EXERCISE DIRECTIONS »
Can you format the rows below as a JSON list of strings, with one string per line and any blank lines left out?

MATERIALS PROVIDED »

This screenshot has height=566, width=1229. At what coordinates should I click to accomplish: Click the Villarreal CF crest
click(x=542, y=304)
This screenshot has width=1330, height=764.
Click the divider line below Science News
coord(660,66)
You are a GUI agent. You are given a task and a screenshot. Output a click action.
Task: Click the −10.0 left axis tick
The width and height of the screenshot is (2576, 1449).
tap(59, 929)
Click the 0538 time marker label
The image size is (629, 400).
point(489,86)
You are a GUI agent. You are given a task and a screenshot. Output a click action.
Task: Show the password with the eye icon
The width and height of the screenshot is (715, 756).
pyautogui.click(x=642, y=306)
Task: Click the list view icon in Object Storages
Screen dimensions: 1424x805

TASK RESULT »
[
  "This screenshot has height=566, width=1229. At what coordinates should I click to accomplish: Click the Villarreal CF crest",
  "click(x=542, y=304)",
  "This screenshot has width=1330, height=764.",
  "Click the divider line below Science News",
  "coord(660,66)",
  "You are a GUI agent. You are given a task and a screenshot. Output a click action.",
  "Task: Click the −10.0 left axis tick",
  "The width and height of the screenshot is (2576, 1449).",
  "tap(59, 929)",
  "Click the 0538 time marker label",
  "The image size is (629, 400).",
  "point(489,86)",
  "You are a GUI agent. You are given a task and a screenshot. Output a click action.",
  "Task: Show the password with the eye icon",
  "The width and height of the screenshot is (715, 756).",
  "pyautogui.click(x=642, y=306)",
  "Task: Click the list view icon in Object Storages",
  "Screen dimensions: 1424x805"
]